With issues such as training, adherence, potential infection, and glucose intolerance in patients with diabetes, a long-standing debate has been whether peritoneal dialysis improves outcomes. In a recent review, the New England Journal of Medicine reported that both peritoneal and hemodialysis are associated with similar survival rates and similar quality-of-life factors.14 Factors that lead to a lower rate of acceptance of peritoneal dialysis are often provider-driven, with a lack of training in some programs leading to a knowledge gap.14

Shared decision-making is a concept that needs to be applied in these training programs. This concept and process leads to patient satisfaction and adherence and may help us move toward those proposed goals for 2025.15 The 3 steps needed to develop a training program like this include initial preferences, deliberation, and informed preferences (Figure 2).15 Developing and implementing a shared decision-making program must include insight from and communication between the PCP, the nephrologist, the patient. This type of decision making needs to be fluid as time goes on to account for adverse effects during disease progression.
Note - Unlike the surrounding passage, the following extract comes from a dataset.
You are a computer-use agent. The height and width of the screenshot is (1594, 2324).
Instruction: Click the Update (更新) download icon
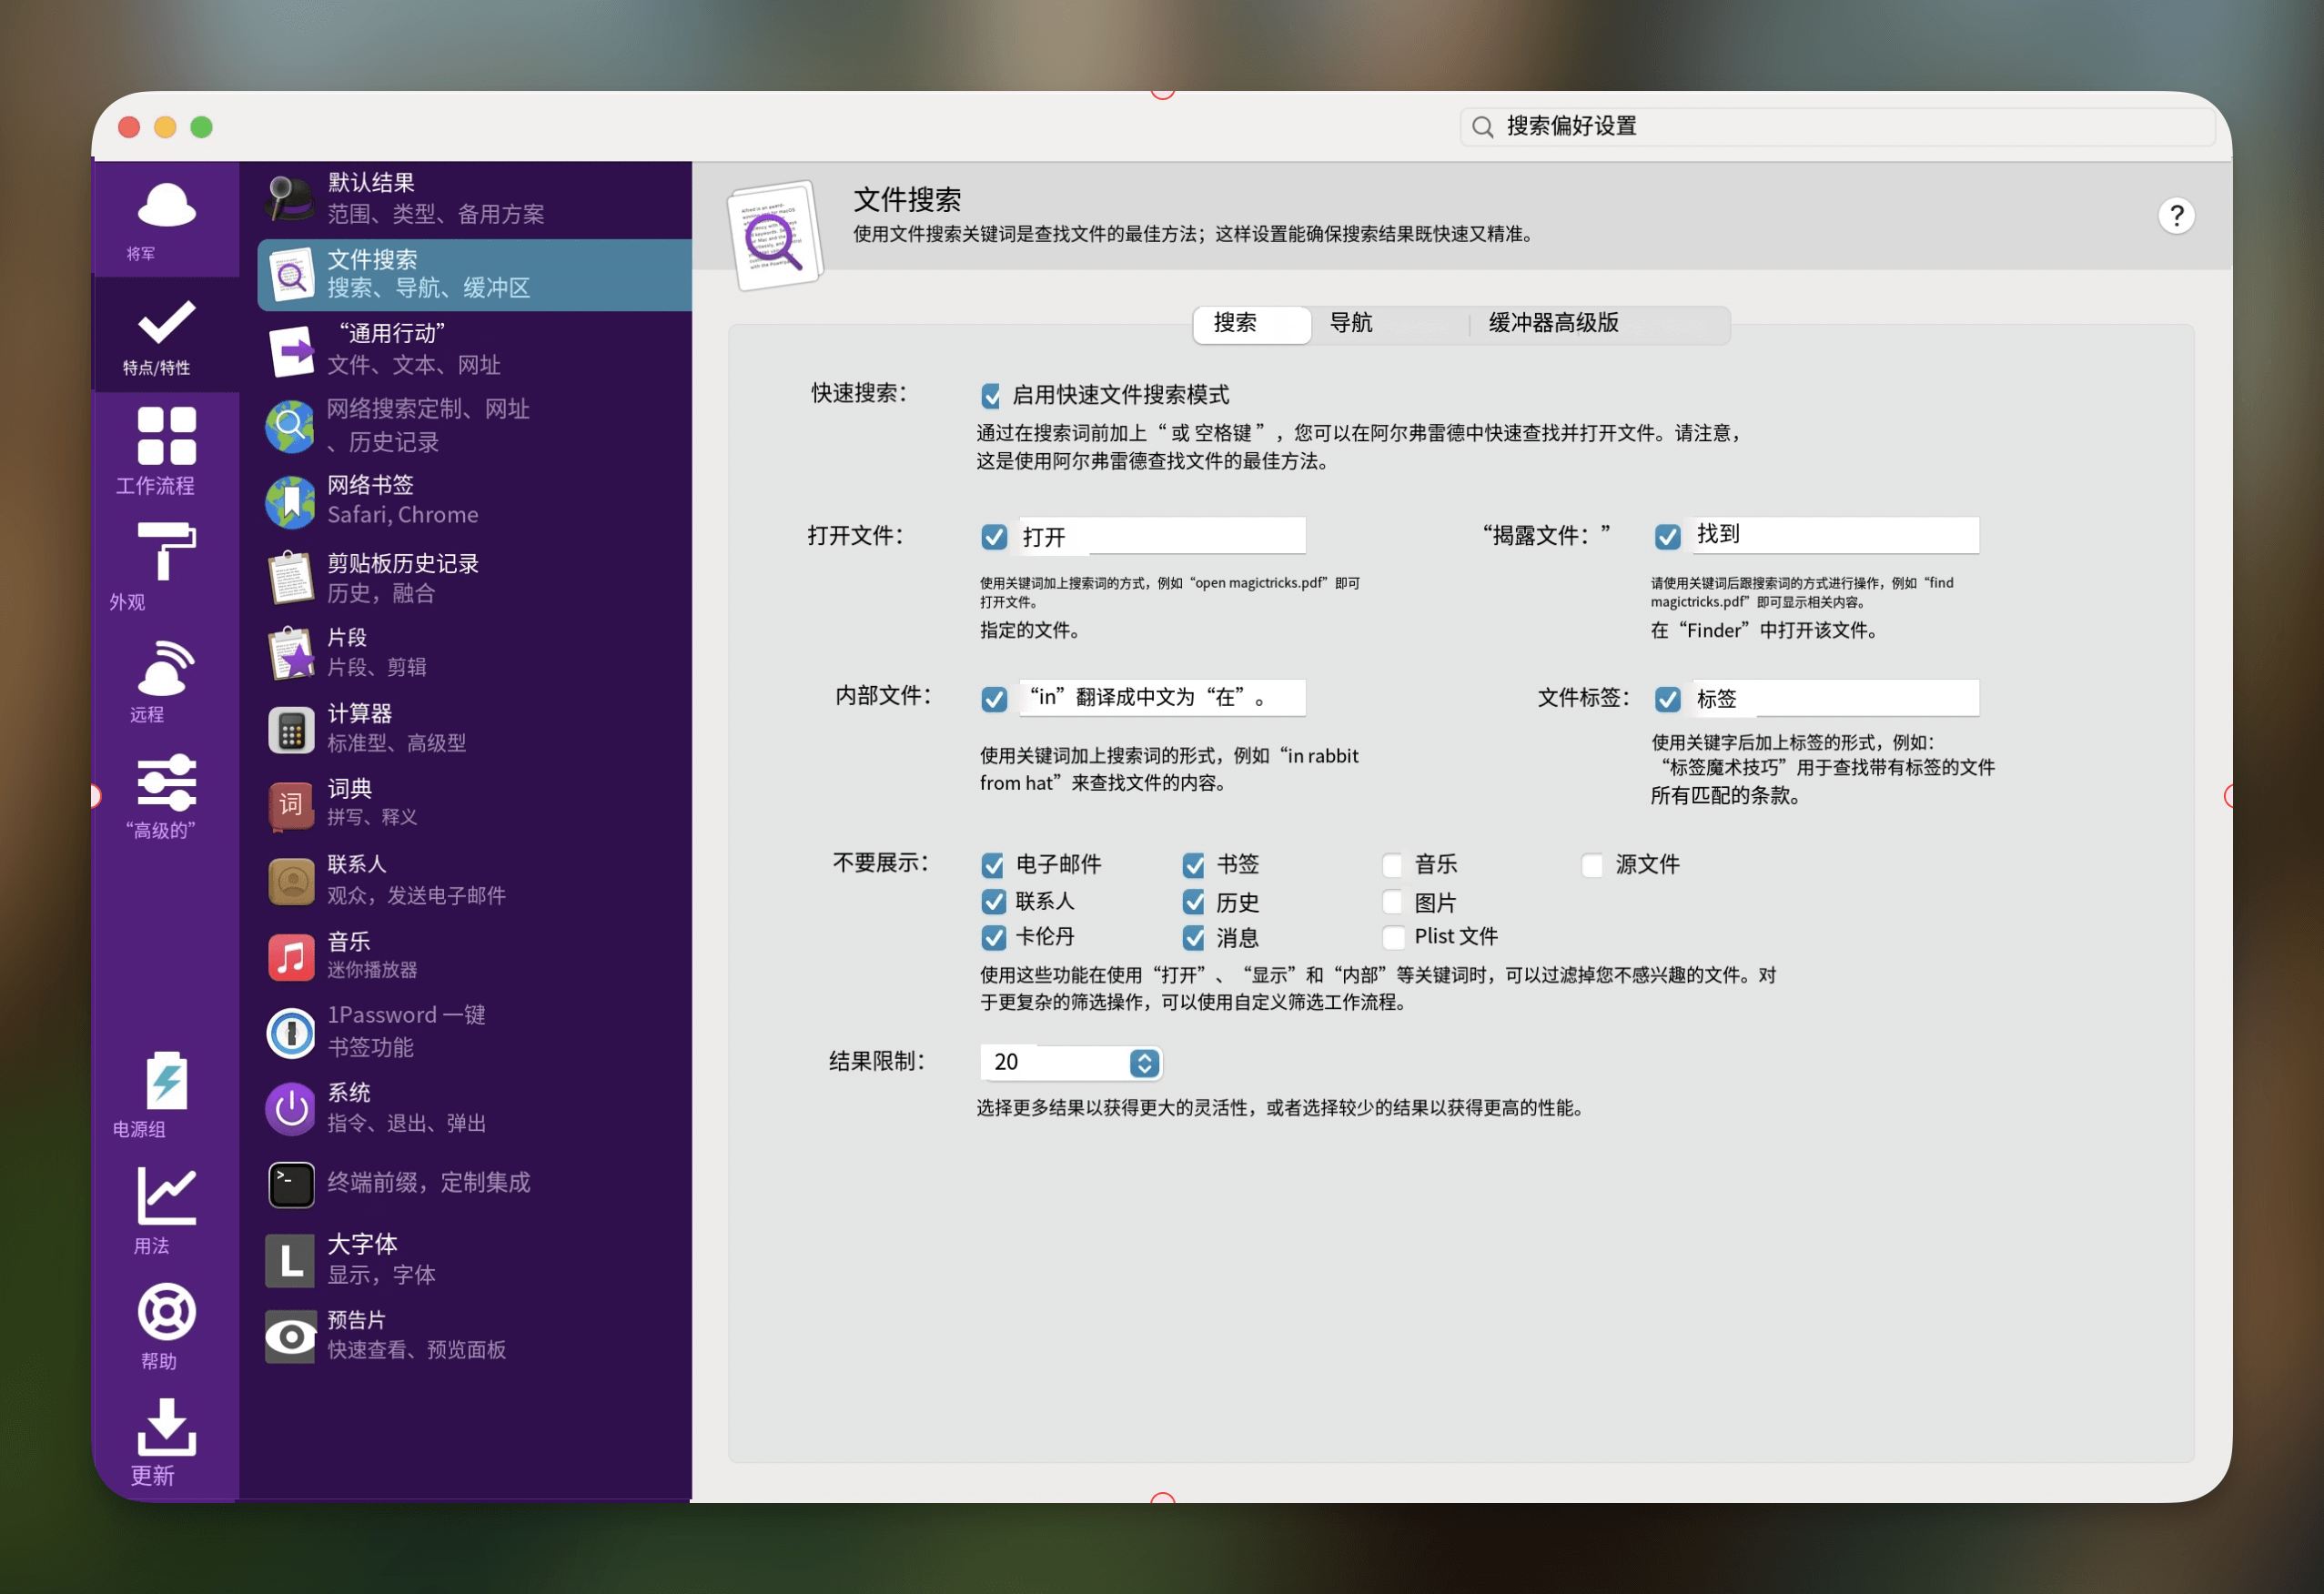pos(166,1428)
The shared decision-making model describes modalities of communication

Figure 2. A shared decision-making model describing modalities of communication. A patient will likely be more proactive in adherence to the medical treatment plan if we use the patient’s preferred method of communication and involve the patient in every step of the decision-making process.15

 

Kidney transplantation is another option either before or after dialysis. Unlike the aforementioned issues regarding outcomes across types of dialysis modalities, renal transplantation is associated with improved outcomes. In patients with diabetes, the renal survival rates over the years have improved with both deceased donor and living donor transplants.16 Of course, the patient trades the dialysis lifestyle for a lifetime of immune-modulating medications and the issues they cause. Certainly the current COVID-19 pandemic has proven that the transplant population is at high risk for severe COVID-19 infection, as they do not mount adequate antibody responses to the COVID-19 vaccine.17

In the United States, there is continued improvement in long-term allograft and patient survival with the ability to quickly diagnose rejection using biomarkers, improvement in immune-modulating medications, and T-cell-directed therapies for viral infections like BK polyomavirus. Antirejection therapy is also becoming more focused on T-cell, antibody-mediated, and desensitization protocols.18

With our patient, social and racial disparities exist that need to be overcome. Black individuals make up 33% of the transplantation list but have higher wait times, higher incidences of diabetes (new-onset diabetes is not a concern for our patient), and lower graft survival compared with White individuals.19 We need to work on these disparities as a society to enable the same level of access to care despite varying genetic and social determinants of health.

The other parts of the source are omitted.